Критика одного крупного писателя другим часто слепа, даже если не продиктована завистью, потому что такой писатель судит не с некой отметки “0”, где находятся читатели, а с отметки, на которую поднялся он, писатель. В данном случае мы имеем дело с вкусовыми пристрастиями профессионалов, а они еще более субъективны, чем читательские, ибо читатель просто оценивает, а писатель – оценивает сквозь призму личного профессионального опыта, хотя, говоря по совести, никогда не мог понять, как один маститый прозаик может критиковать другого, что он пишет не так, как он сам. Едва ли ему было бы интересно, если бы все взялись равняться на его стиль...

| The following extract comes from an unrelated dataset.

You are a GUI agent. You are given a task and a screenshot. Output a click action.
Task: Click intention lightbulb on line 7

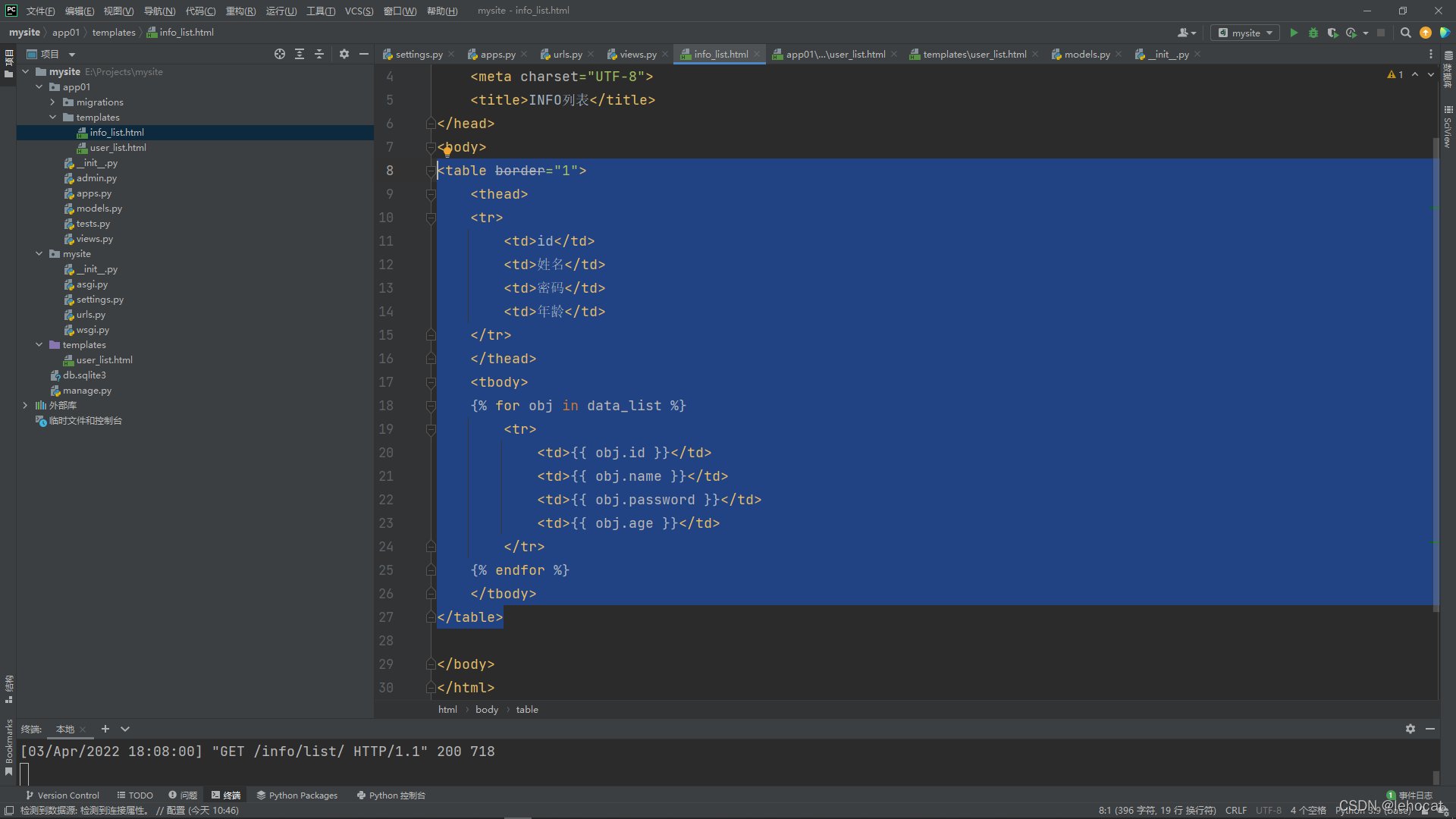coord(447,151)
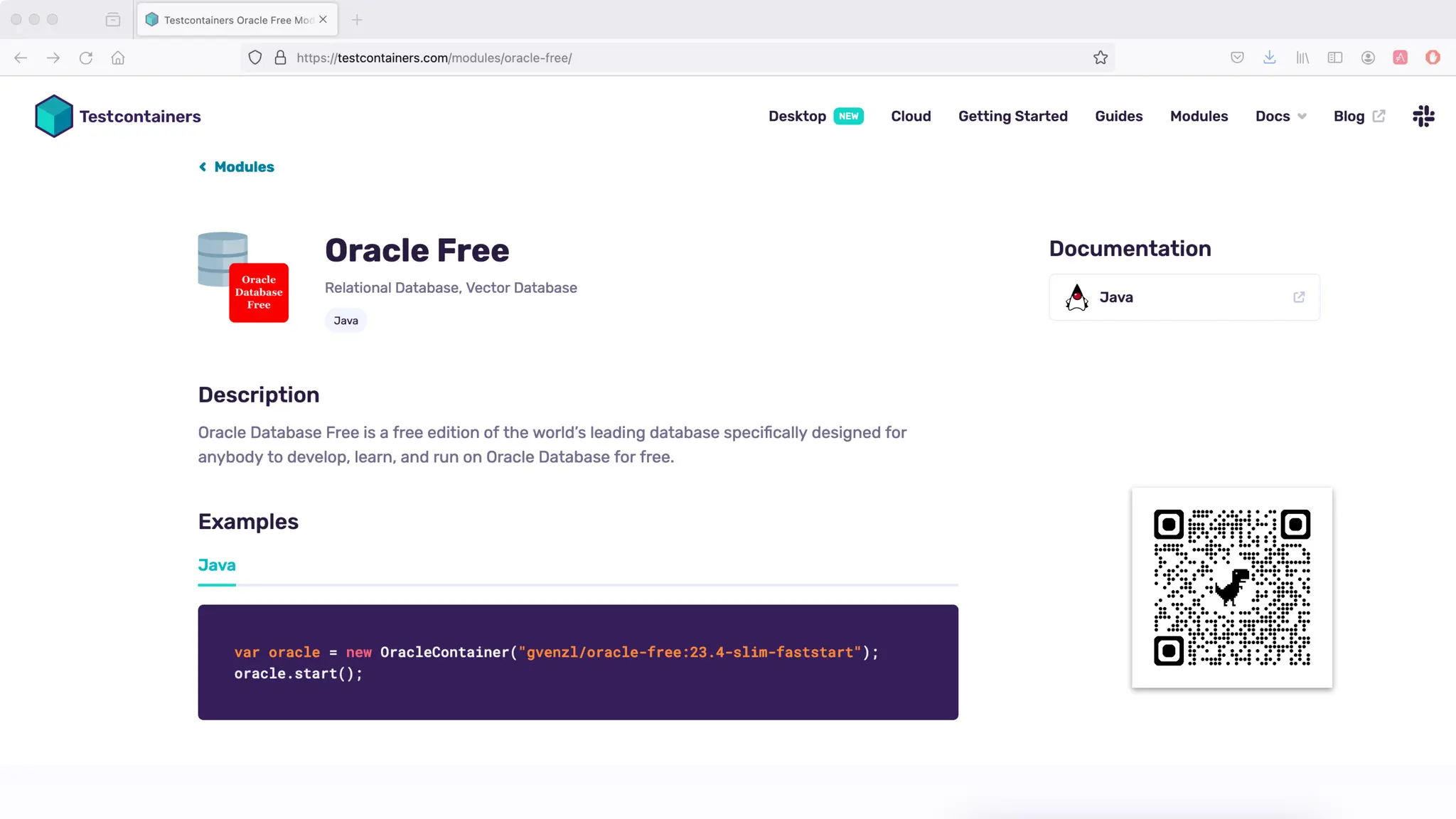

Если же мы имеем дело с элементарной писательской завистью, то все проще. Ее нисколько не надо драматизировать, как это любят делать авторы писательских биографий. Ни один пишущий человек, будь он даже монахом, испрашивающим благословение настоятеля на писательские труды, не может избежать искушения авторским самолюбием. Как только мы передоверяем плоды наших наблюдений или размышлений бумаге – и не в виде письма конкретному адресату, а в виде послания всем, так сказать, граду и миру, мы уже не вольны совершенно обуздать свое тщеславие, ибо хотим быть услышанными и оцененными, а слушают и ценят, допустим, других, пишущих, по нашему мнению, неправильно и нехорошо. Творческая ревность, таким образом, совершенно естественное, порой даже положительное явление – иначе в чем основной критерий совершенствования? В данном случае важно, чтобы она не переходила в творческую зависть, которая в принципе не отличается от зависти вообще, так что ничего нового для борьбы с ней мы не придумаем, было бы лишь желание бороться.